Social media analysis and persuasion detection

On December 4 and 5 , 2025, guest lectures on social media analysis and persuasion detection will be held by Prof. Giovanni Da San Martino and Alessandro Galeazzi from the University of Padua.

The course will introduce students to the theoretical foundations and computational methods for detecting debate structures and persuasive techniques in social media environments. Drawing on advances in social computing, network analysis and natural language processing (NLP), the course analyzes the dynamics of online discussions and how digital communication shapes public opinion and user behavior. Participants will learn to detect online communities, measure polarization on social media platforms, and identify a variety of persuasive strategies in online content.

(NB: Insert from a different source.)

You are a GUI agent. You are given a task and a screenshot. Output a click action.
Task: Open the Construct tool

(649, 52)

The course will begin with lectures on NLP and web analytics, covering linguistic and psychological aspects of persuasion, user and content characterization, community detection and polarization measurement. These topics will be discussed from both theoretical and practical perspectives, with an overview of relevant algorithms and tools.

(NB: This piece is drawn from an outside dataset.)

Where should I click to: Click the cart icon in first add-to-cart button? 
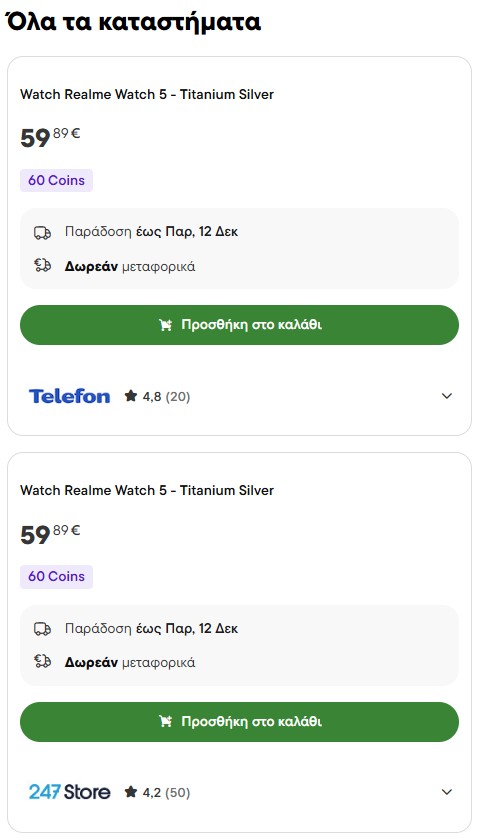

Participants will then apply these methods to an actual social media dataset. Using open-source tools and R/Python libraries, they will identify online communities, characterize their behavior, map interactions, and compare the use of persuasive techniques across groups.

Upon completion of the course, participants will be able to:

  • integrate network and textual analysis to interpret the dynamics of online discourse,
  • Collect and process social media data for large-scale analysis,
  • Use community detection and polarization measurement methods to identify structural divisions,
  • Use NLP methods to detect linguistic markers of persuasion and influence.

Giovanni Da San Martino is an assistant professor (Associate Professor) at the University of Padua. He received his PhD degree in computer science from the University of Bologna in 2009. Before joining the University of Padova, he worked as a researcher at Qatar Computing Research Institute. His research interests are at the intersection of machine learning and natural language processing. He received the Best Paper award at the WebSCI'22 conference and two honorable mentions at ACL'20 and SemEval'21. He served as general chair at the CLEF 2022 conference, and was chair of the SemEval organization from 2023 to 2024. He was also a Principal Investigator (PI) in several projects on disinformation, including analyses of persuasion techniques (logical fallacies and emotion-based techniques) and their co-occurrence with narratives in disinformation campaigns.

Alessandro Galeazzi is an Assistant Professor in the Department of Mathematics at the University of Padova, where he works in the SPRITZ research group. Prior to joining the University of Padova, he received his Ph.D. in Information Engineering from the University of Brescia, and then worked as a postdoc at Ca' Foscari University in Venice and as a visiting researcher at Central European University. His research is at the intersection of computational social science, data science and network science, with a particular focus on information dynamics, polarization and algorithmic bias in online platforms. His work has been published in leading international journals such as PNAS, Nature Human Behaviour, Nature Climate Change, PNAS Nexus and Scientific Reports, and has contributed to EU and national projects on media, cyber security and information ecosystems.